In today’s Wall Street Journal, Charles Koch explains concisely why corporate cronyism, a hallmark of the Obama administration, is bad–not just when it’s the other side’s cronies, but bad, period:

“We didn’t build this business—somebody else did.”

So reads a sign outside a small roadside craft store in Utah. The message is clearly tongue-in-cheek. But if it hung next to the corporate offices of some of our nation’s big financial institutions or auto makers, there would be no irony in the message at all.

It shouldn’t surprise us that the role of American business is increasingly vilified or viewed with skepticism. In a Rasmussen poll conducted this year, 68% of voters said they “believe government and big business work together against the rest of us.”

Businesses have failed to make the case that government policy—not business greed—has caused many of our current problems. To understand the dreadful condition of our economy, look no further than mandates such as the Fannie Mae and Freddie Mac “affordable housing” quotas, directives such as the Community Reinvestment Act, and the Federal Reserve’s artificial, below-market interest-rate policy.

Far too many businesses have been all too eager to lobby for maintaining and increasing subsidies and mandates paid by taxpayers and consumers. This growing partnership between business and government is a destructive force, undermining not just our economy and our political system, but the very foundations of our culture.

With partisan rhetoric on the rise this election season, it’s important to remind ourselves of what the role of business in a free society really is—and even more important, what it is not.

The role of business is to provide products and services that make people’s lives better—while using fewer resources—and to act lawfully and with integrity. Businesses that do this through voluntary exchanges not only benefit through increased profits, they bring better and more competitively priced goods and services to market. This creates a win-win situation for customers and companies alike.
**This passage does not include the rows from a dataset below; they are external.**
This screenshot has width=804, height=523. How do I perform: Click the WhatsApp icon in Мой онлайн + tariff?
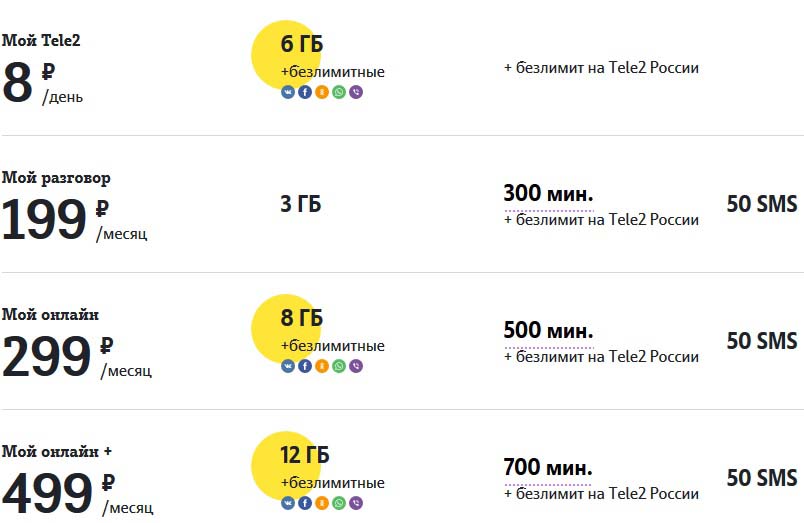click(339, 503)
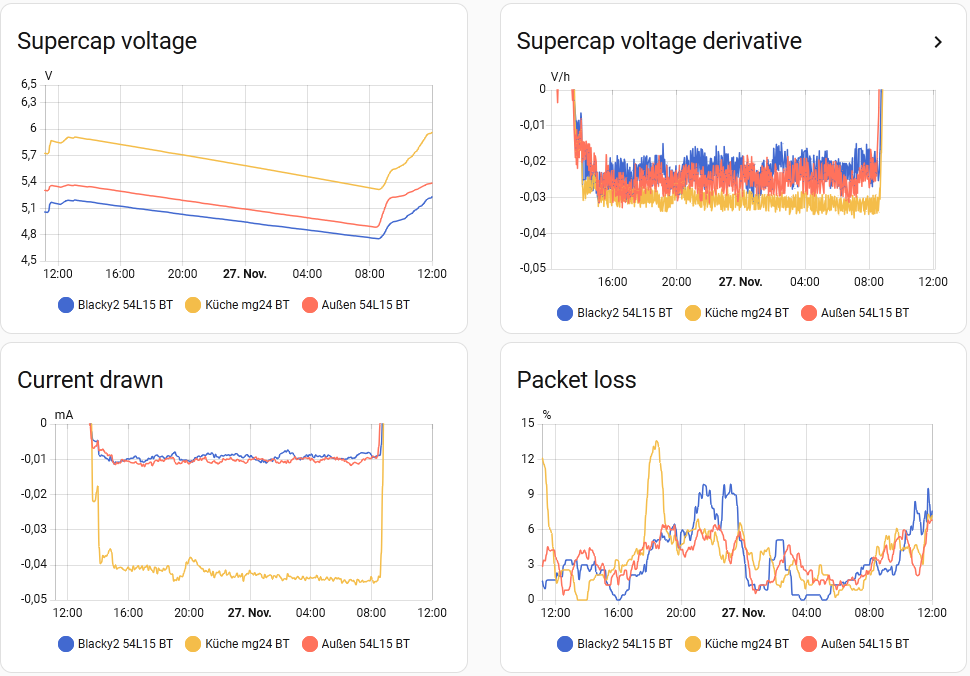Screen dimensions: 970x676
Task: Click blue Blacky2 dot in voltage derivative legend
Action: tap(565, 313)
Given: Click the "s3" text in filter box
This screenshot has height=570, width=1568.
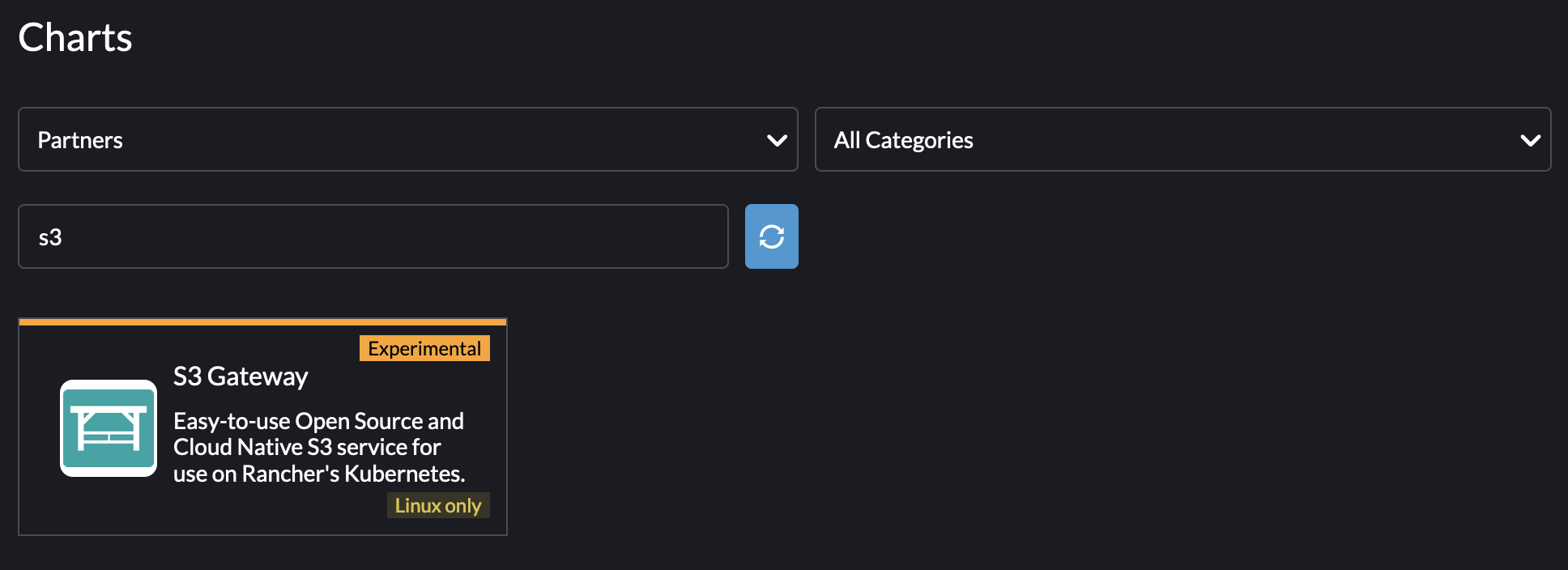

Only societies with a system of economic freedom create widespread prosperity. Studies show that the poorest people in the most-free societies are 10 times better off than the poorest in the least-free. Free societies also bring about greatly improved outcomes in life expectancy, literacy, health, the environment and other important dimensions.

So why isn’t economic freedom the “default setting” for our economy? What upsets this productive state of affairs? Trouble begins whenever businesses take their eyes off the needs and wants of consumers—and instead cast longing glances on government and the favors it can bestow. When currying favor with Washington is seen as a much easier way to make money, businesses inevitably begin to compete with rivals in securing government largess, rather than in winning customers.

We have a term for this kind of collusion between business and government. It used to be known as rent-seeking. Now we call it cronyism. Rampant cronyism threatens the economic foundations that have made this the most prosperous country in the world.

We are on dangerous terrain when government picks winners and losers in the economy by subsidizing favored products and industries. There are now businesses and entire industries that exist solely as a result of federal patronage. Profiting from government instead of earning profits in the economy, such businesses can continue to succeed even if they are squandering resources and making products that people wouldn’t ordinarily buy.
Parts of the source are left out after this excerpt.